WORK TO COMPLETE »
- a) In the Sentra head gasket forum thread, list the things miguel83 says he has already done to the car in his post asking about the pulleys.
- b) Extend the Sentra head gasket forum thread past its final post.

SOURCE EXCERPT »
____________________

# BLOWN head gasket on 2002 nissan sentra 1.8



## miguel83 (Oct 13, 2009)

Hello guys and sorry if this is a double or triple post. I have search the forums here for a couple of days and I havent gotten any answer to my specific question therefore i figuere i better post it up before i make a bad decision. 
I basically have a blown head gasket, my car has 106,000 miles on it. Which in my opinion thats not that many miles for a NIssan.
My question is... how involved is it to change a head gasket, is there a manual in particular that really helped you do the job if you have taken on this task? I have the dealer manual but i think is too detailed and im not sure i understand all the they are saying for example there is a piece on the manual that says something like
*set NO. 1 piston at TDC on its compression stroke.:wtf:*
I mean there is got to be something a little simpler then this. I've worked on car for years adding and removing part but this just sounds like its crazy. can someone please help me. I cant afford a new car and i dont want to pay the dealer 1200 to do this job which im confident i can acomplish on my own.
Thanks in advance 
everyone


----------



## miguel83 (Oct 13, 2009)

BUMP
can anyone throw me a bone on this one?:waving:


----------



## pulsar86 (Aug 13, 2009)

All that number one cylinder on compression stroke means is that the cylinder in number one bore is at the top of its stroke on compression [all valves on that cylinder are closed. This is very important for setting the timing and putting on the timing belt with all of the timing marks correctly aligned. All manuals will have a similar instruction. The factory manuals are a little harder to follow than some others. Just make sure you fully understand everything before starting work and you should be ok. Best of luck.


----------



## miguel83 (Oct 13, 2009)

pulsar86 said:


> All that number one cylinder on compression stroke means is that the cylinder in number one bore is at the top of its stroke on compression [all valves on that cylinder are closed. This is very important for setting the timing and putting on the timing belt with all of the timing marks correctly aligned. All manuals will have a similar instruction. The factory manuals are a little harder to follow than some others. Just make sure you fully understand everything before starting work and you should be ok. Best of luck.


thanks Pulsar i just bought the haynes manual for the nissan sentra. it looks a little easier to follow but im not sure . Anywho I'm going to continue to study the book and hope i can get this done.
Thanks for the reply.


----------



## IanH (Feb 11, 2003)

Search and read some more.
One tip is to zip tie the chain to the cam gears so they dont move, make re-assembly and timing the camshafts easier.
Good luck.


----------



## miguel83 (Oct 13, 2009)

Thank you eveyone for the replies thus far. Does anyone know if i have to remove all the pullies on the side of the car or just the water pump pullie. I have removed all the belts and drained all fluids and pretty much disconect all electrical. and i have also remove the valve cover. now im at a standstill because I just dont know what to do next. do i start taking the cams apart or do I know i have to remove the front exhaust tube do i just remove the 4 bolts at bottom of the car? sorry for all my stupid questions i just hate to have to remove parts that at the end were unnessesary to remove...
Thanks everyone.


----------



## IanH (Feb 11, 2003)

I haven't done this to this engine but recommend you follow the FSM or haynes manual.

____________________

DATA EXTRACT »
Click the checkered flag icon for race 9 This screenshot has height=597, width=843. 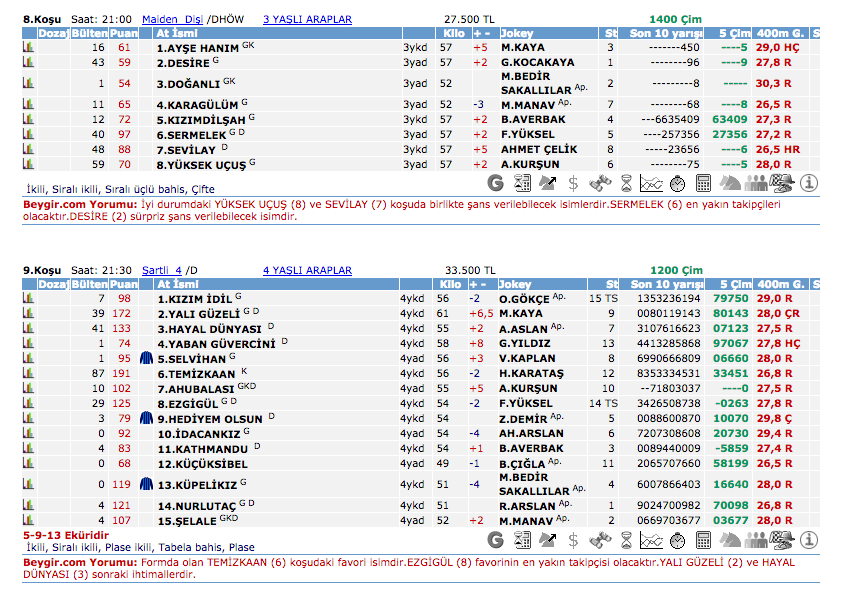783,541
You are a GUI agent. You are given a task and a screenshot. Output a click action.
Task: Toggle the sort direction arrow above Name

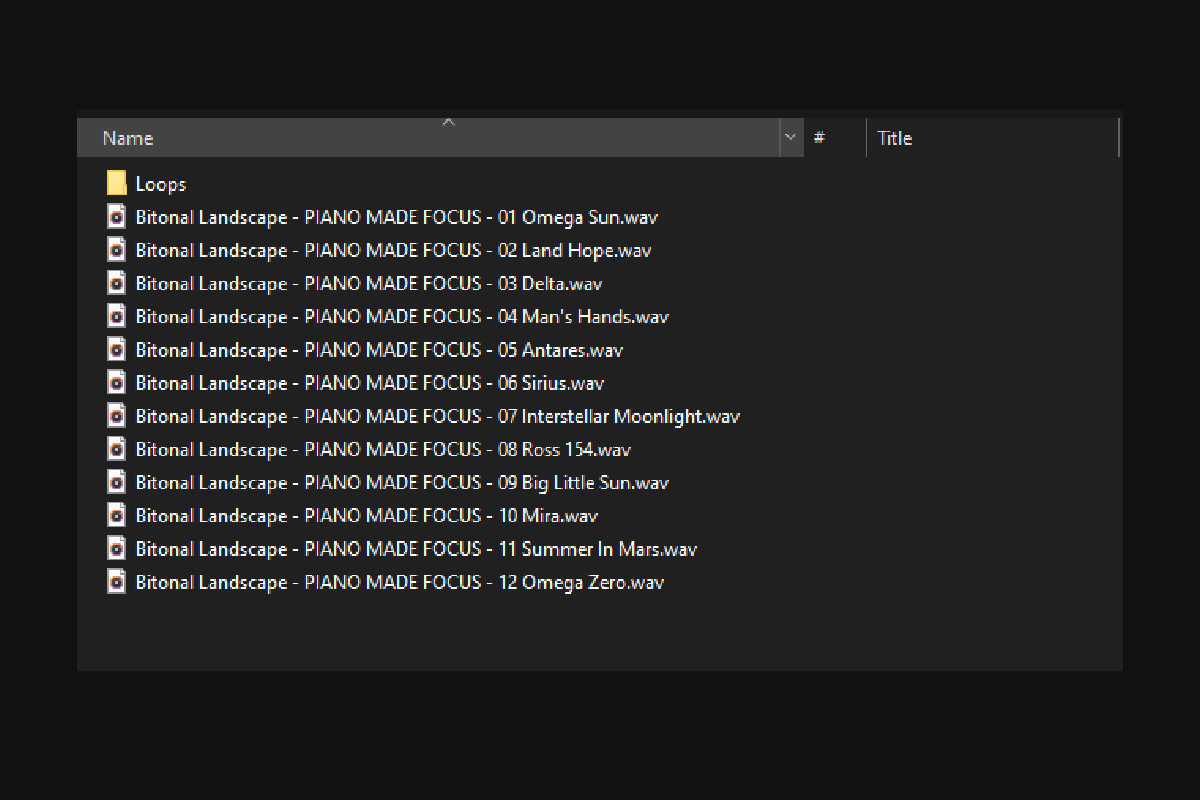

____________________

RESPONSES TO THE EXERCISE »
- a)
- Removed all the belts
- Drained all fluids
- Disconnected nearly all the electrical connections
- Removed the valve cover

- b)
give me a few minutes and i will see what i can find


----------



## IanH (Feb 11, 2003)

I dont have this FSM, If I get time I will research and reply late tonight.


----------



## miguel83 (Oct 13, 2009)

i have the manual hell i'll even give you the manual if you want. but its not very clear... this is why im confused. i really appreciate you taking the time to reply to my questions i never felt so losed in my life.
Thank you.


----------



## IanH (Feb 11, 2003)

Ok how far are you down this list, more to follow


----------



## IanH (Feb 11, 2003)




----------



## miguel83 (Oct 13, 2009)

im on number 5 right now because i have two problems what is the front exhaust tube? it says to refer to ex3 but nothing on the chapter calls it front exaust tube... then i also have a problem with the timing chain do i have to remove it. Man i hope this post helps someone else down the line. this is almost a walkthrough. rocker bolts have been removed and that rocker is already off... you are the man IAN
thank you.


----------



## IanH (Feb 11, 2003)

#6 disconnect the exhaust from the bottom of the exhaust manifold.
once all the intake connections are free it says remove exhaust manifold.
rear intake supports are underneath the intake


----------



## miguel83 (Oct 13, 2009)

*PHEW I got the head off.*

OK guys the head is off :waving: i must say not the easiest job to do but i was able to get it done. Now i have a few basic questions.
Should i clean these parts if so how? 
what kind of cleaner should i use?
also the car has 109,000 miles is it really nessesary to change the timing chain?
how do i know if I have a warped head if i do should i buy a new head? can i buy a new head? where would I buy a new head from? suggestions?
I really like to make sure that when i put the new gasket back everything the leak ceases but i guess there are not real guarantees thats why i like to take a few precatuonary measures before putting everything back.
Any answers to my questions would be really appreciated.


----------



## IanH (Feb 11, 2003)

check the head for warpage with a straight edge and a feeler gauge.
If you cant do this take it to a machine shop and they can check it for you.

The FSM will say what the max warpage allowed is, normally about 0.004 inches

It also will tell you how much can be removed from the head to give a true surface.


----------



## IanH (Feb 11, 2003)

In my opinion its not necessary to change the timing chain, the B14's are good for about 200k miles, and then the tensioner wears out not the chain.
I would expect the B15's to be about the same.
Cleaning...
Head can be VAT cleaned at the machine shop.
If not just carefully scrape the matting surfaces if the head is in Spec.
you can clean with simple spray Oils or a carb cleaner if you wish.


----------



## IanH (Feb 11, 2003)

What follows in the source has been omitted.